[R] vglm: warnings and errors

Tue Aug 2 15:40:43 CEST 2011

Hello,

I am using multinomial logit regression for the first time, and I am trying to understand the warnings and errors I get.

My data consists of 200 to 600 samples with ~25 predictors (these are principal components). The response has three categories.

I use the function "vglm" from the package VGAM, called as follows: fit1<-vglm(fmla, data=tr, multinomial,weights=regwt, maxit=500)

"regwt" are Epanechnikov weights

In general, the regression works, but 

- often, one of the categories has posterior probability zero, but the remaining two probabilities are non-zero (although very small)

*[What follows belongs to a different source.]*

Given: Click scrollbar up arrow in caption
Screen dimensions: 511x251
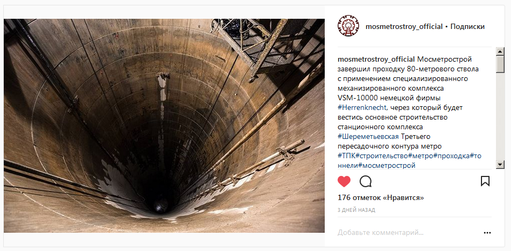Looking at the screenshot, I should click(x=500, y=51).
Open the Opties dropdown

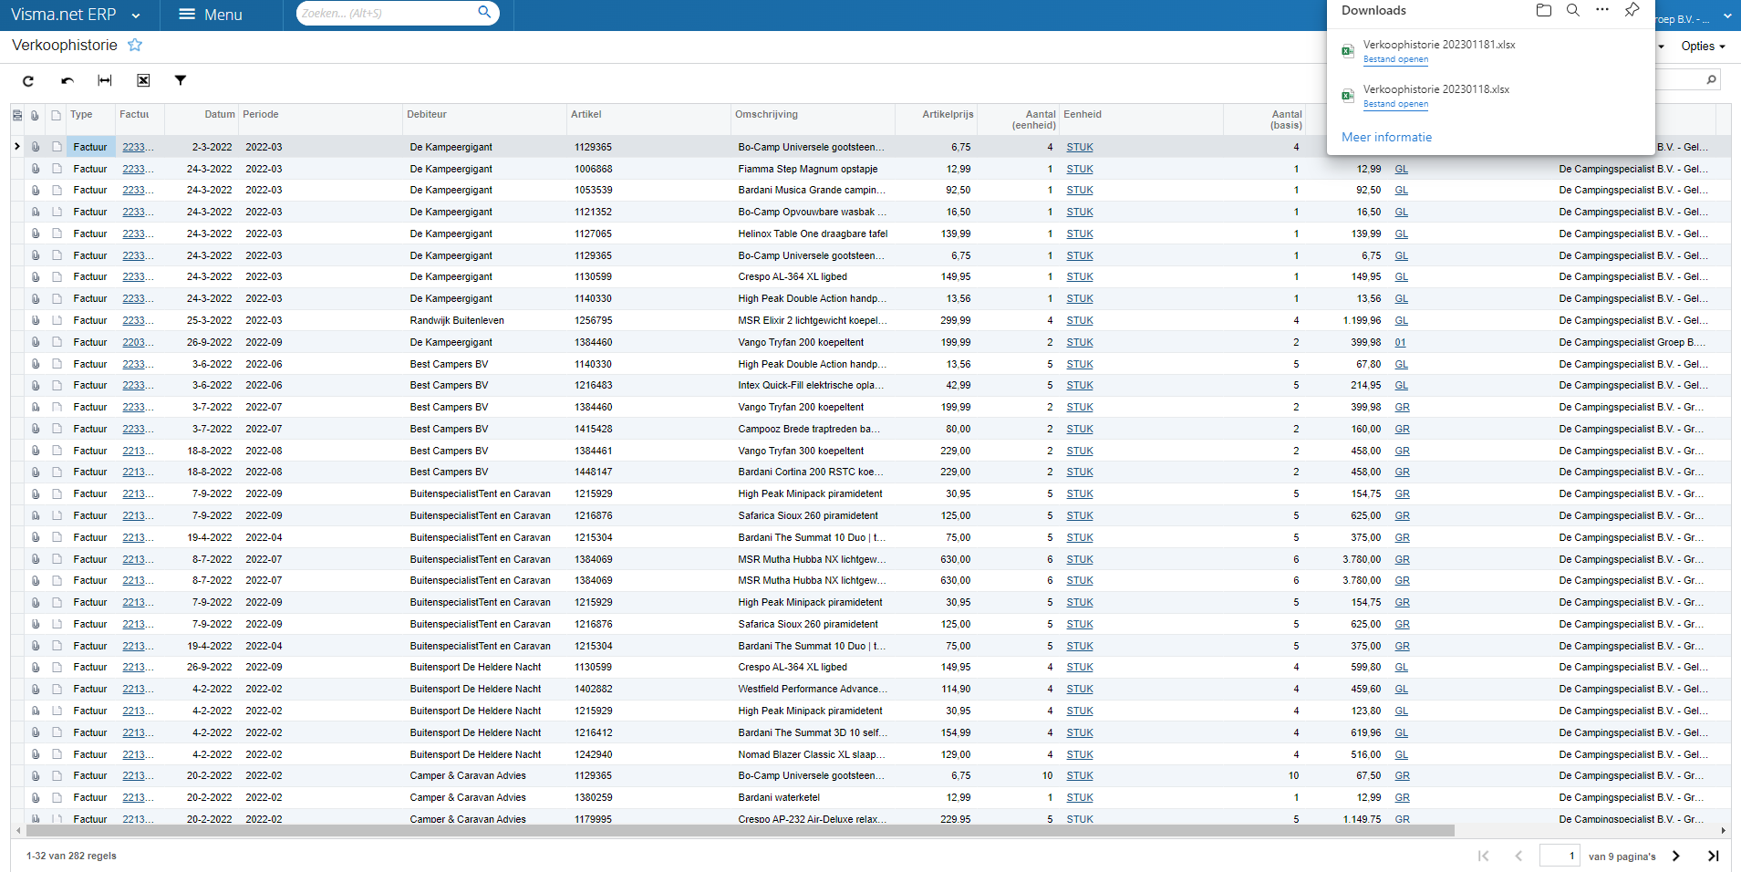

- I receive many warnings of the following type:

   "in checkwz(wz, m = M , trace = trace, wzeps = control$wzepsilo): n elements replaced by 1.819e-12"

   " in tfun(mu = mu, y = y, w =w, res = FALSE, eta = eta, ...: fitted values close to 0 or 1"

   ... if I understand it correctly, these have to do with the variance of the predictions being too small?

- In some cases, I get an error: "Error in devmu[smallmu] = smy * log(smu): NAs are not allowed in subscripted arguments", sometimes this error goes away when I decrease the size of the training set.

I would like to know if this is expected behavior for some types of data sets. The manual to VGAM states that "multinomial is prone to numerical difficulties if the groups are separable and/or fitted probabilities are close to 0 or 1", but does not explain why. The latter could be my case.

I have to run the regression on 10,000s of data sets, so I would like to find a setting in which things go smoothly (i.e. without errors)

I realize that this is probably more of a methodological than technical question, but maybe you can give some rules of thumb about a  suitable number of samples/predictors or point me to some literature that would help me understand my problems.

Thanks

Anna